REASON's very first investigative article—"Who's Bankrolling the UFW?" by Patty Newman—is still having repercussions. The latest occurred in November when two federal agencies demanded the immediate return of more than $600,000 in federal grant funds that Cesar Chavez's United Farmworkers Union is accused of misappropriating. A Chicago Tribune story reports that it was REASON's November 1979 exposé that first revealed that one of the grants was being used to build a microwave communications system to serve the union and another was being used to pay the salaries of union headquarters workers.
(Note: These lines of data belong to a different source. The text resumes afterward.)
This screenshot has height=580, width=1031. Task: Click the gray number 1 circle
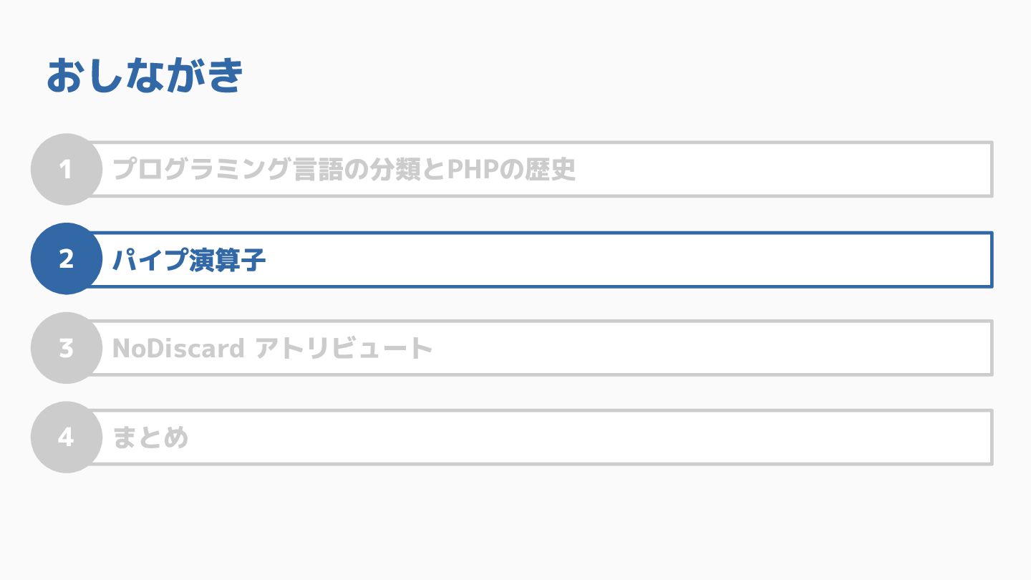click(x=66, y=170)
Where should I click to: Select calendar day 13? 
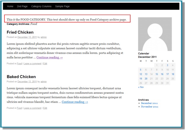point(146,74)
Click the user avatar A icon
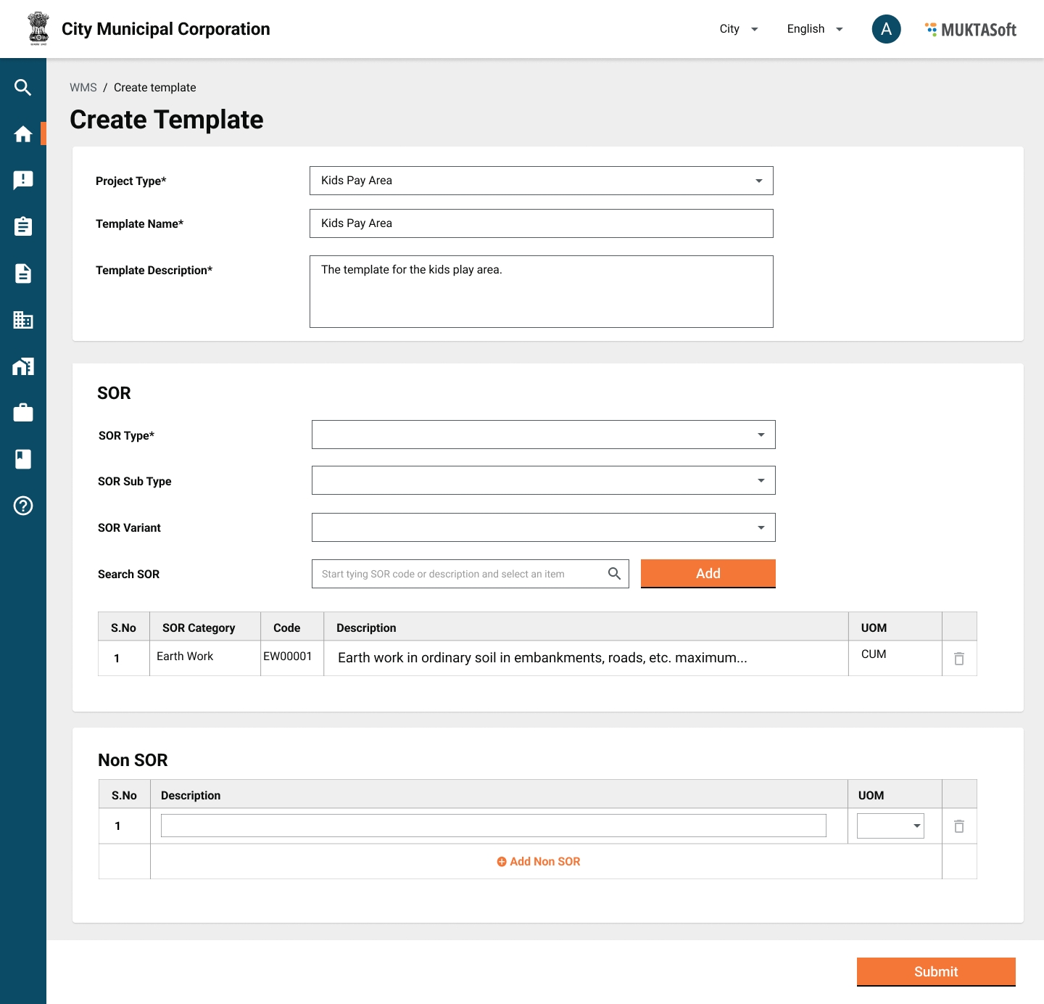The height and width of the screenshot is (1004, 1044). pyautogui.click(x=886, y=29)

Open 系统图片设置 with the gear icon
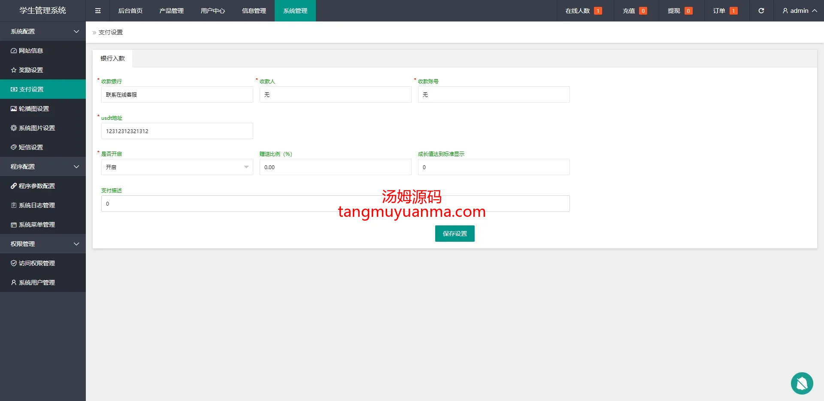pos(36,128)
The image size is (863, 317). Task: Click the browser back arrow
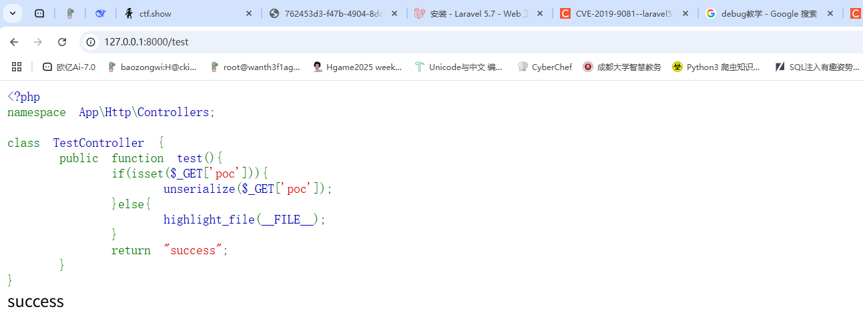pos(14,42)
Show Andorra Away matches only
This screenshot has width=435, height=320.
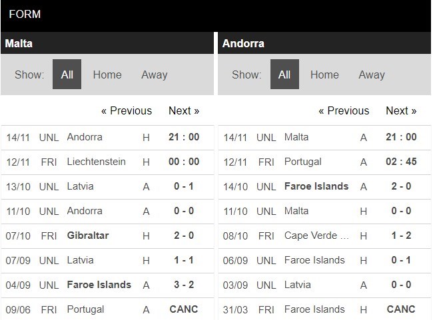coord(372,75)
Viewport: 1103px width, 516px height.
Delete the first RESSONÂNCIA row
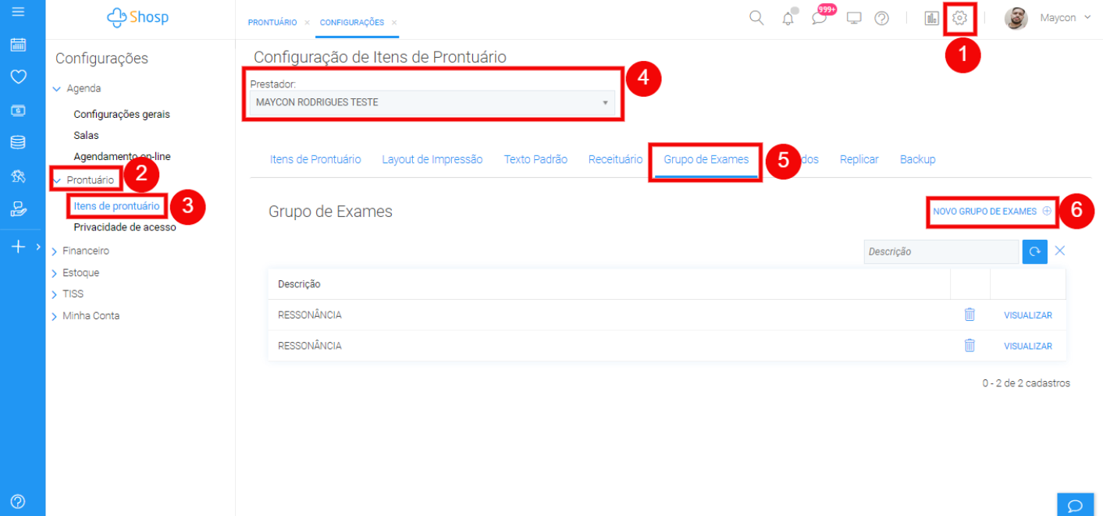(970, 315)
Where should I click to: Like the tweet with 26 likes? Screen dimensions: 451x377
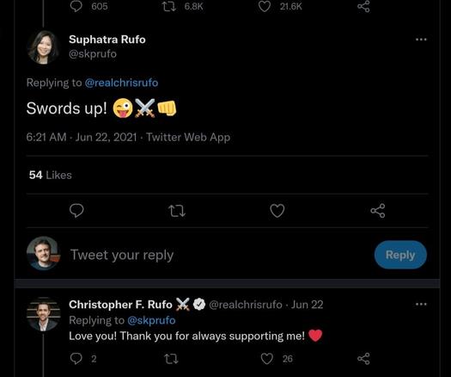coord(266,359)
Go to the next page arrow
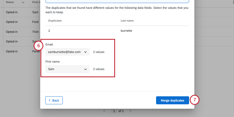 click(130, 111)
And at a Justice Department hearing on the case in San Francisco in November, the REASON article was entered into the record as the original source of the complaints leading to the federal investigation of Chavez.

In another investigative follow-up, inventor Donald Selwyn of the National Institute of Rehabilitation Engineering (NIRE) has reached an out-of-court settlement with the state of New Jersey (see "Handicapping an Innovator," Aug. 1981). Selwyn and NIRE admitted no past wrongdoing, and none of their aids to the handicapped will be withdrawn from the market. But NIRE has agreed to repay $5,075 to five complaining clients and to refrain from making certain claims about the products in the future. NIRE also agreed to use a licensed optometrist or physician in conducting eye examinations.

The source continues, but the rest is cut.